Fokus auf Kommunen und Städte
In Zukunft werden wir mehr und bessere Investitionen in Kommunen und Städte brauchen. Während Migrationspolitik Sache nationaler Regierungen ist, nehmen immer mehr lokale Politiker das Heft selbst in die Hand, wenn es um grenzüberschreitende Zusammenarbeit geht.
Eine Gruppe visionärer Bürgermeister aus Städten in Afrika und Europa, allen voran Mailand und Freetown, arbeiten bereits zusammen daran, ihre Städte zu Orten zu machen, an denen junge Menschen sich weiterentwickeln können, an denen Migration eine Wahlmöglichkeit ist und Neuankömmlinge rasch ein Zuhause finden. Der aus dieser Initiative entstandene, von den Städten organisierte Dialog der Bürgermeister über Wachstum und Solidarität liefert praktische Lösungen für Migration und Mobilität, indem Aktivitäten und Ressourcen gebündelt werden und man in Schlüsselbereichen der Stadtentwicklung zusammenarbeitet. Dazu gehören auch umweltverträgliche Wirtschaftsmodelle, Projekte im Wohnungswesen, weitere städtische Leistungen und inklusive regionale Verwaltungen.
Video ansehen: Unsere Diskussion mit Obiageli Ezekwesili and Suma Chakrabarti
Die Zivilgesellschaft in Afrika und Europa – insbesondere junge Menschen – spielt eine Schlüsselrolle dabei, migrationsfeindlichen Narrativen etwas entgegenzusetzen und lokale Innovation voranzutreiben. Kooperationen zwischen zivilgesellschaftlichen Organisationen leisten häufig einen Beitrag zur Erprobung praktischer Lösungsansätze zur Bewältigung des Wandels von Fähigkeiten und Technologien. Ebenso sind es zivilgesellschaftliche Organisationen, die bei Menschenrechtsverletzungen eine gewisse Kontrolle auf europäische Regierungen ausüben, insbesondere seit der so genannten „Flüchtlingskrise“ 2015.

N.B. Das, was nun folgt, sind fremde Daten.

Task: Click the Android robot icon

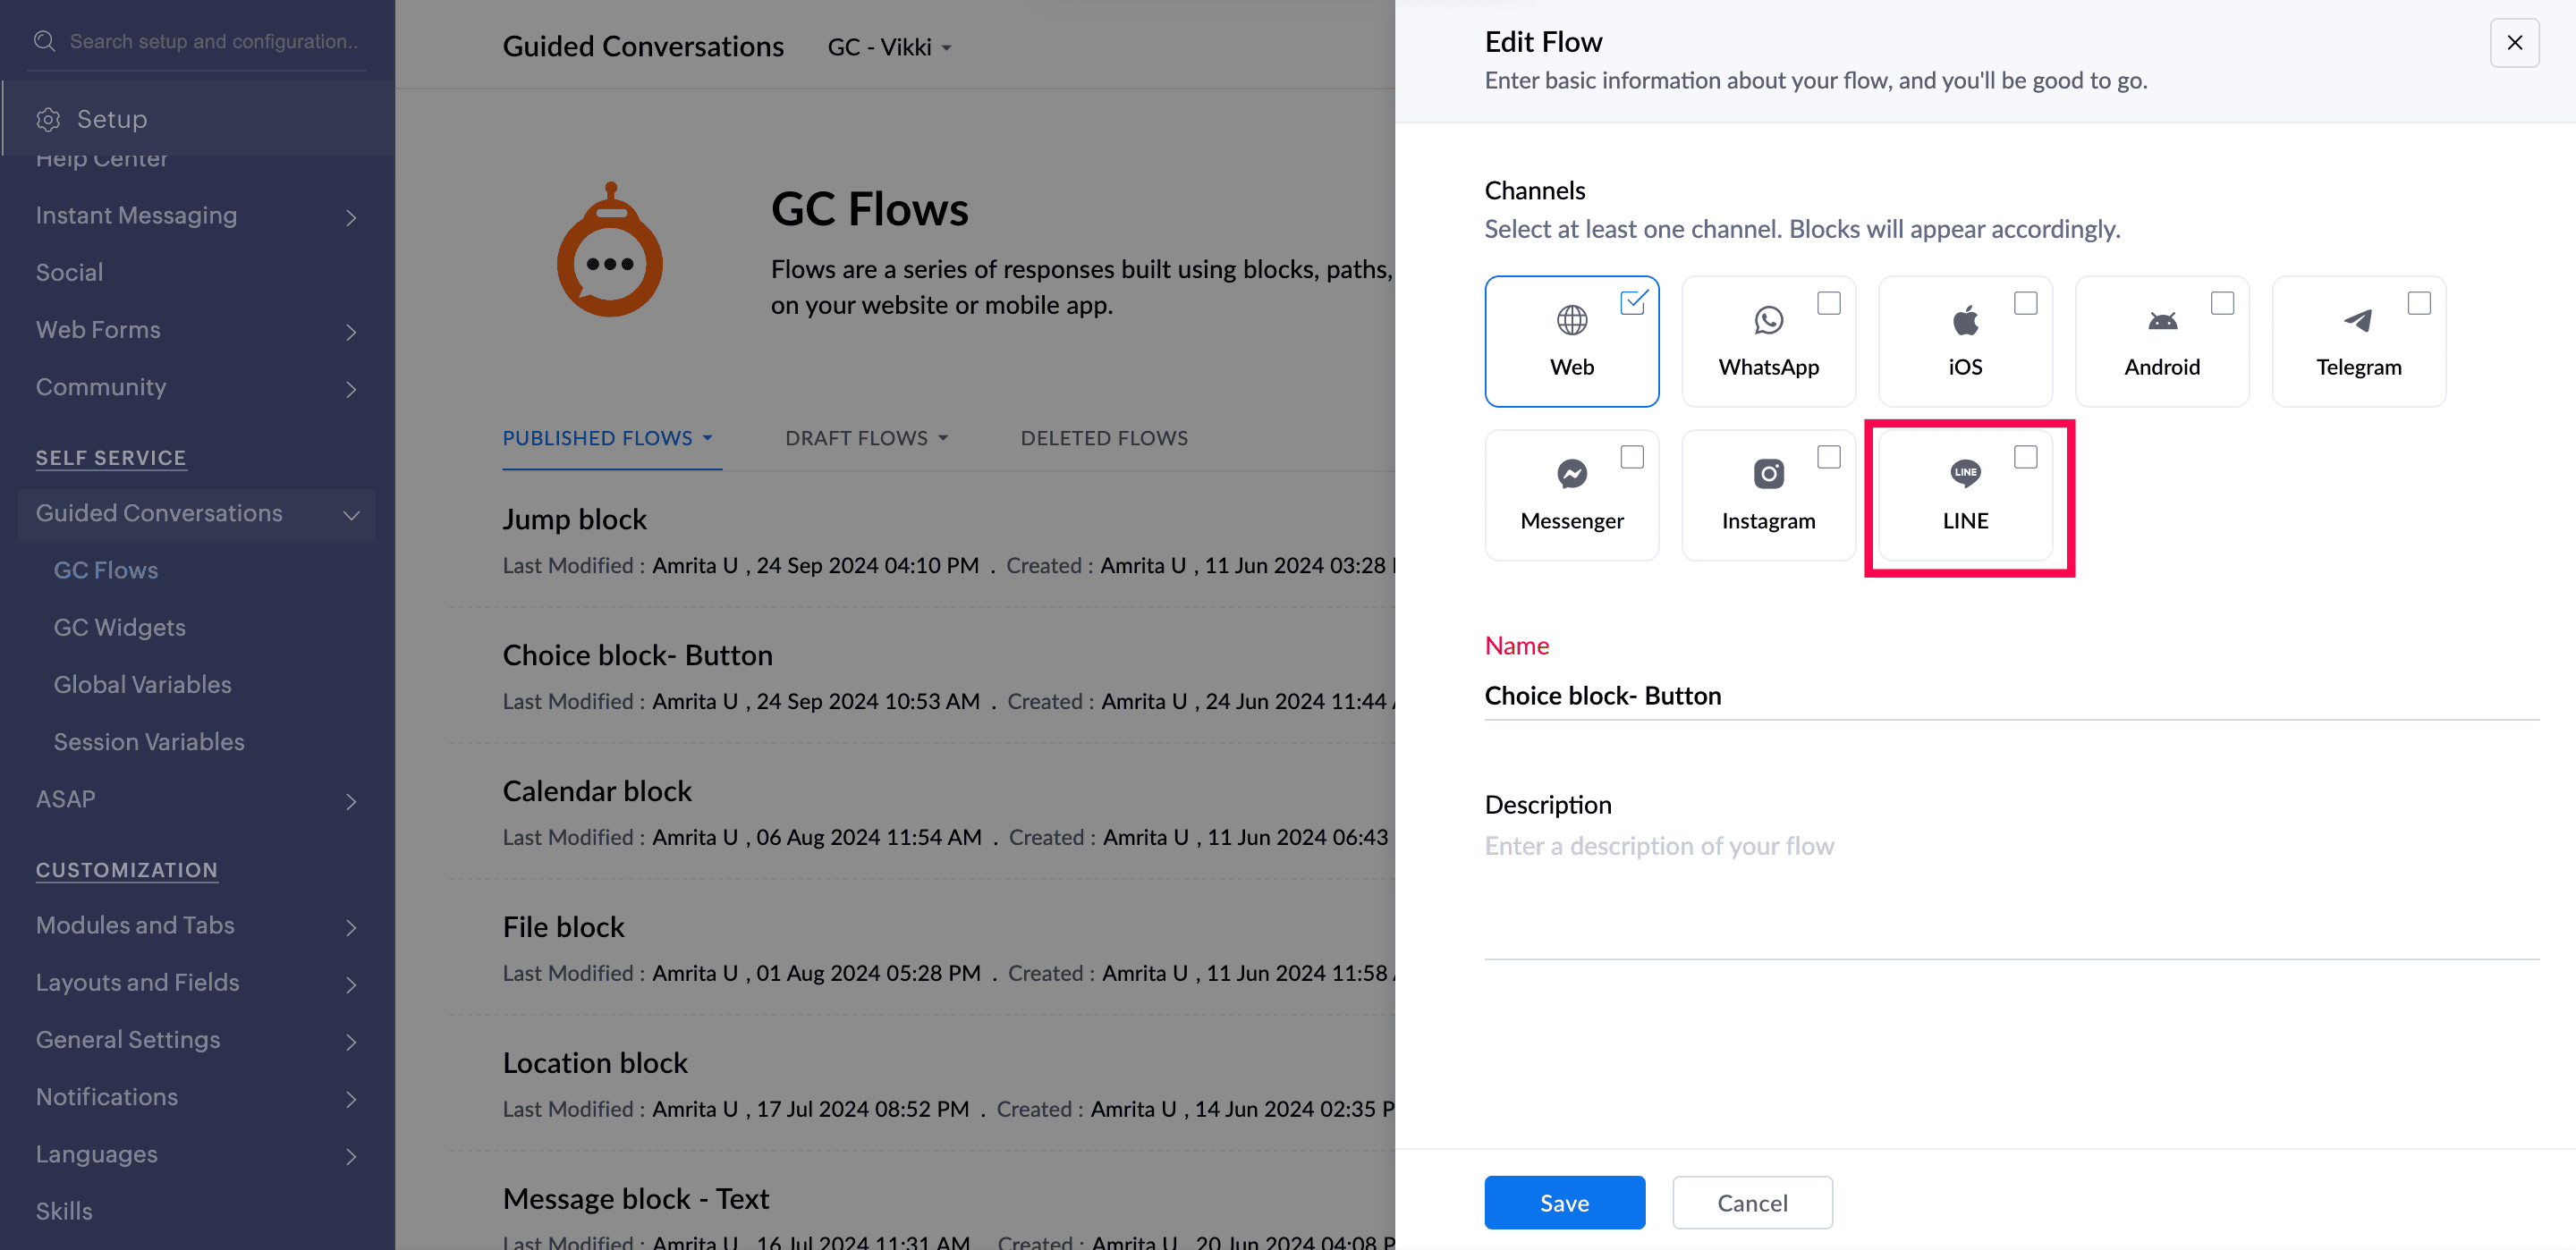Action: coord(2162,321)
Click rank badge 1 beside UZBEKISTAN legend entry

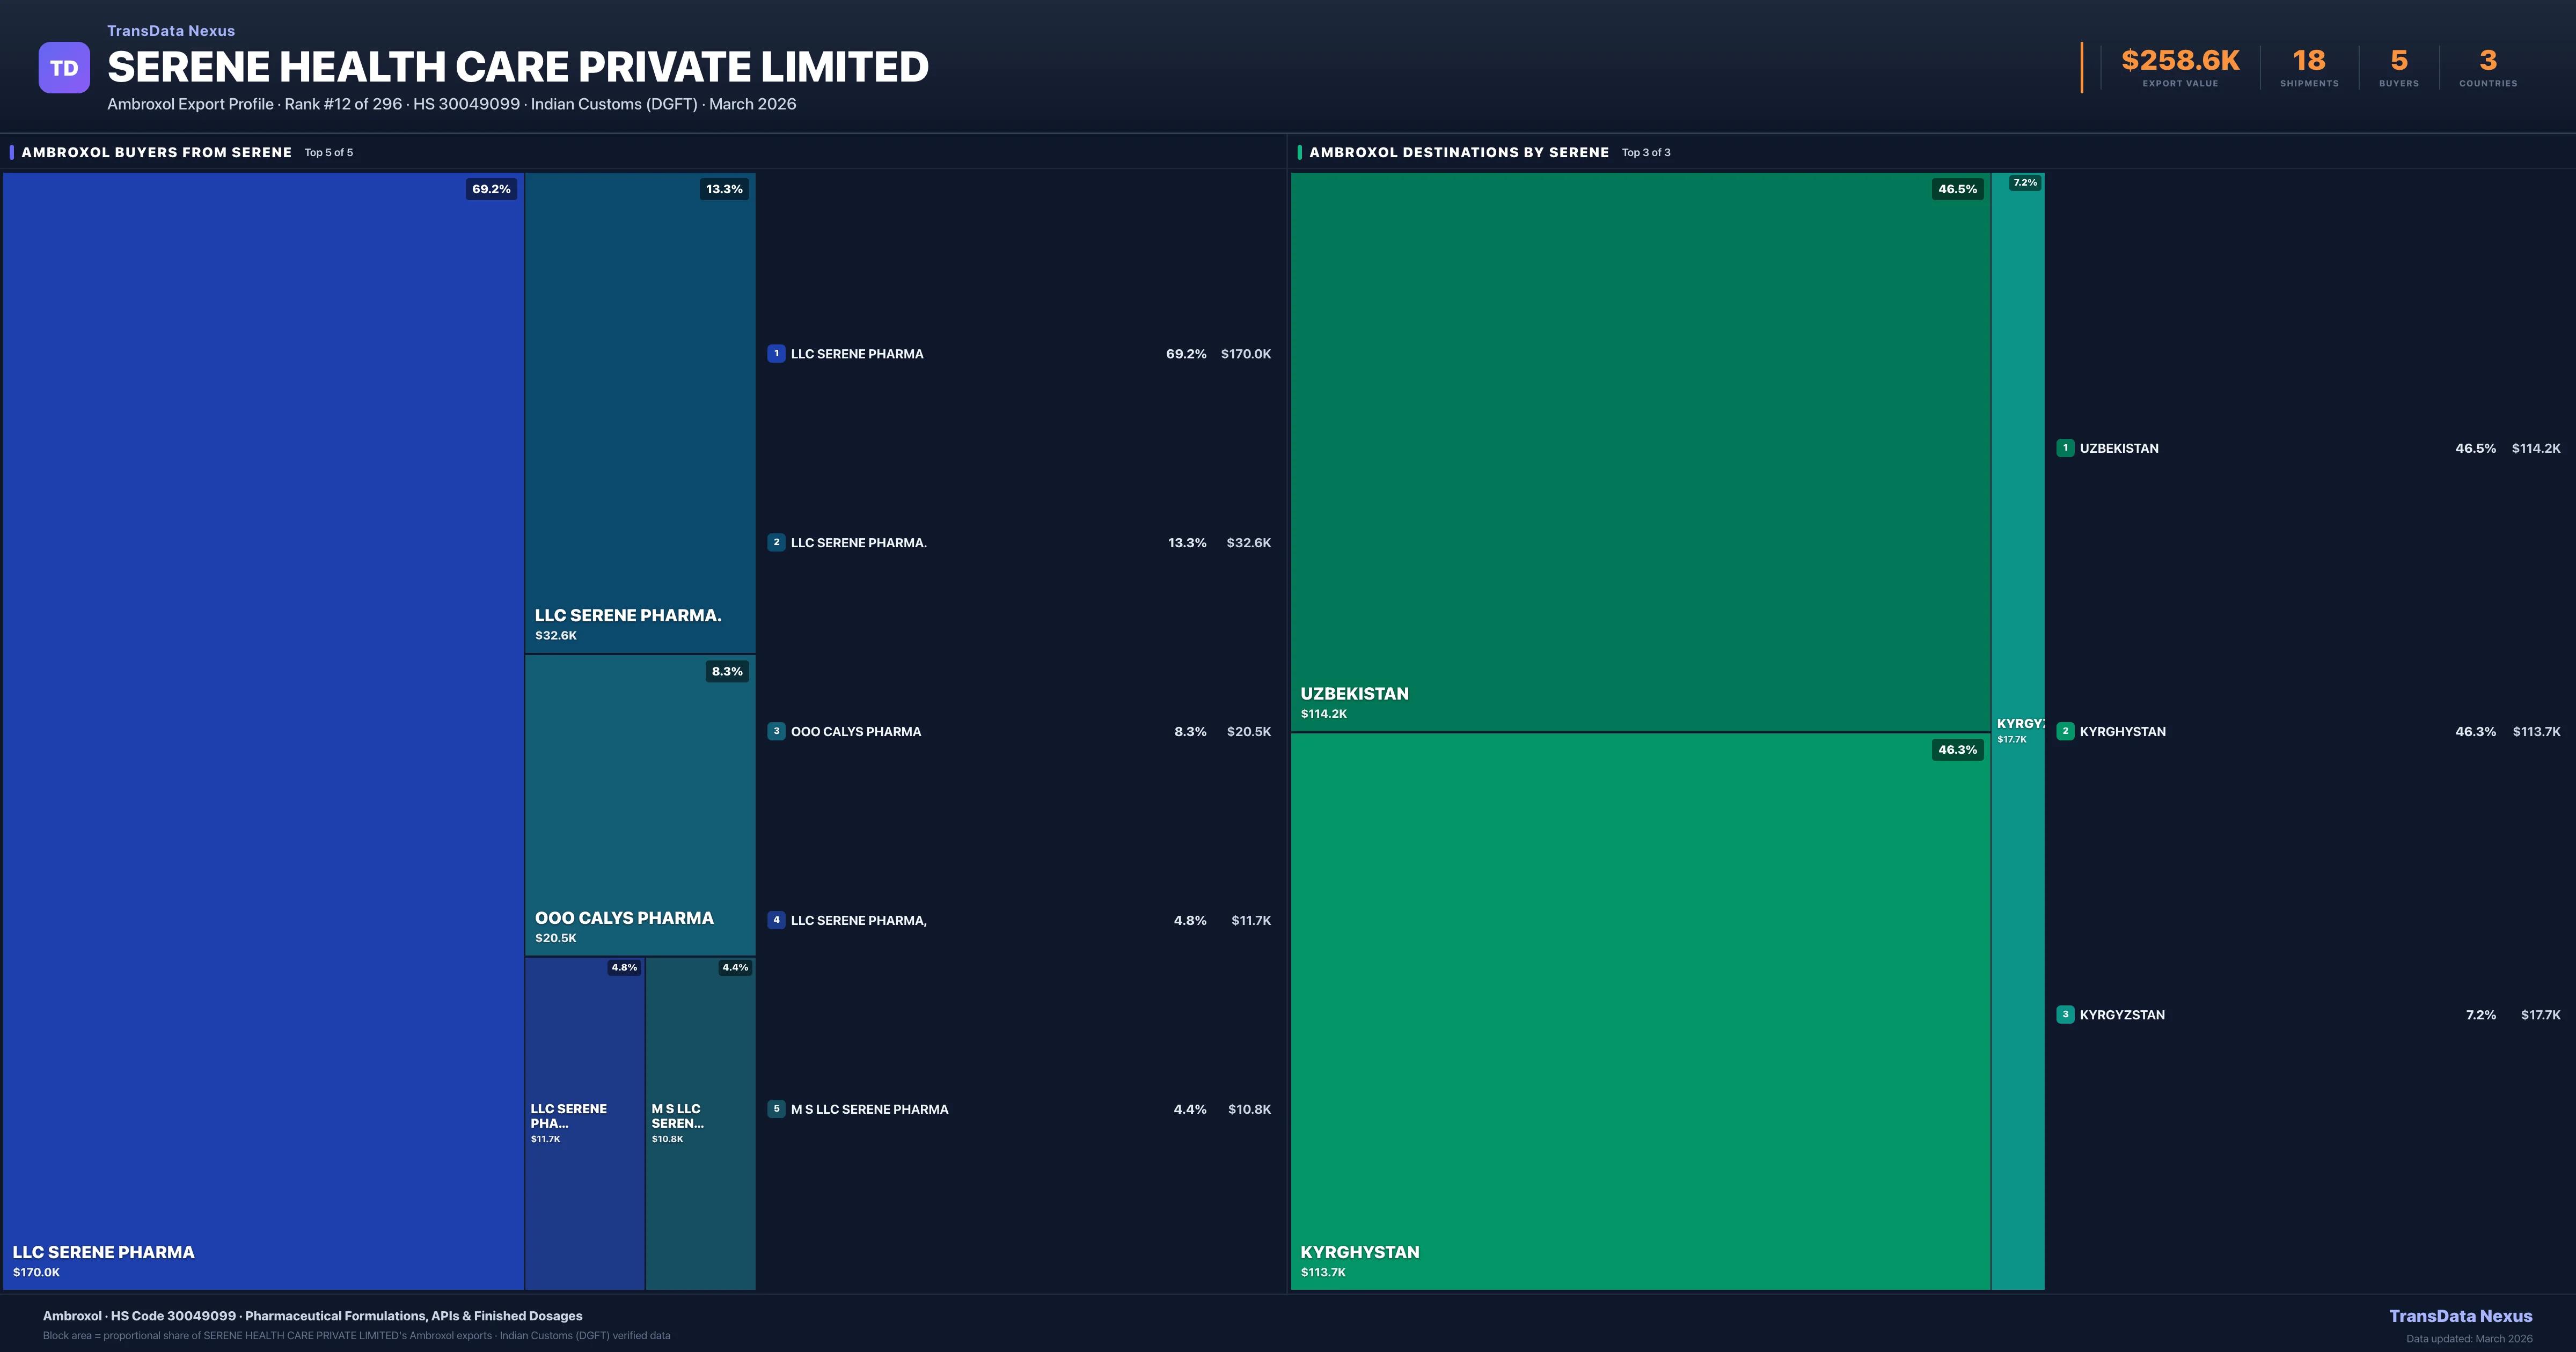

Junge Menschen in Afrika und Europa können das Narrativ der Beziehungen zwischen beiden Kontinenten verändern, das historisch stark durch den transatlantischen Sklavenhandel und die Kolonialzeit geprägt ist. Daher ist es eine kluge Investition, junge Menschen dabei zu unterstützen, über Kontinente hinweg zusammenzuarbeiten und Lösungen für globalen Herausforderungen zu entwickeln.
Schließlich haben wir gelernt, dass es nicht ausreicht, polarisierende Themen wie Migration allein anhand von wirtschaftlichen Daten und Fakten sowie Kosten-Nutzen-Rechnungen zu bearbeiten, um europäische Politiker zu einem Beitrag zu einem konstruktiven Narrativ zu bewegen. Wir brauchen einen ehrlichen Dialog auf der Basis von konkreten Vorschlägen und erprobten Konzepten von Think Tanks, Stiftungen und anderen Akteuren; nur so können wir die Kluft zwischen politischen Narrativen und der gelebten Realität von Menschen auf der Flucht überwinden. Dieser Dialog muss an unsere gemeinsamen Anstrengungen im Mittelmeer angeschlossen werden, damit wir als stärkere und gleichberechtigtere Partner aus der Coronakrise hervorgehen.